Federal IoT, OT cyber risk review urged to bolster critical infrastructure defenses

Several U.S. federal agencies have been pushed by the Government Accountability Office to perform cybersecurity risk assessments on internet of things and operational technology systems in a bid to bolster critical infrastructure sectors' cybersecurity posture, according to SecurityWeek. The GAO noted that despite the Energy Department's initiatives aimed at OT environment cybersecurity and OT cybersecurity monitoring technologies, the Department of Health and Human Services' cyber guidance for medical device vendors, and the Department of Homeland Security and Transportation Department's surface transportation cybersecurity toolkit and railroad cybersecurity directive, no metrics have been developed by the agencies to measure the initiatives' effectiveness. "Lead agency officials noted difficulty assessing program effectiveness when relying on voluntary information from sector entities.
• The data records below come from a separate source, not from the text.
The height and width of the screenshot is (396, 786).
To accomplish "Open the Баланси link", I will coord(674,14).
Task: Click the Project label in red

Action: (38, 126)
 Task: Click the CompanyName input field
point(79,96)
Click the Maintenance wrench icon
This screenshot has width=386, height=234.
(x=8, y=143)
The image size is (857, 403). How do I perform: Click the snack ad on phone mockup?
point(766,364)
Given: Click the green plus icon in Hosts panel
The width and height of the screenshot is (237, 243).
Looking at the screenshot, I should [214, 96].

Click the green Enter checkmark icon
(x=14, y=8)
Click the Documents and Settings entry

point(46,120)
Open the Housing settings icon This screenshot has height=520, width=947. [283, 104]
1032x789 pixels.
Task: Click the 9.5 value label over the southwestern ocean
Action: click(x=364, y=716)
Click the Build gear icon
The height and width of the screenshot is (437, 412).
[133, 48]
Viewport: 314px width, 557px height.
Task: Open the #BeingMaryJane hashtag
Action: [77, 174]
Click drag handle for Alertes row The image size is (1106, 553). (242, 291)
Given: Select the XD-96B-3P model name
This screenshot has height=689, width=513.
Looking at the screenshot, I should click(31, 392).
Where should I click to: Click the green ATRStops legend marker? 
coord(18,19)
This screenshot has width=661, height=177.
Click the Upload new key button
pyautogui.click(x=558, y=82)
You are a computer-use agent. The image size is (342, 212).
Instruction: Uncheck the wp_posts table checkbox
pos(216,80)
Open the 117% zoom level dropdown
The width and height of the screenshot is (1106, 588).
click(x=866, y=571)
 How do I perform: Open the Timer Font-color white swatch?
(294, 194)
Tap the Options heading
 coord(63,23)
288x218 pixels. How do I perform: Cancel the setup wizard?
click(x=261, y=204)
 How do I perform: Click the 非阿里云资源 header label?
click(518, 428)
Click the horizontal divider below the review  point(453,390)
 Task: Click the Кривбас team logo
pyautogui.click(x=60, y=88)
Nevertheless, without attempts to measure effectiveness and assess risks of IoT and OT, the success of initiatives intended to mitigate risks is unknown," said the GAO, whose recommendations have been concurred by the DHS and Transportation Department. The Energy Department said that it will still coordinate with other agencies before issuing its response, while HHS said that it is planning actions even though it neither agreed nor disagreed with the GAO report.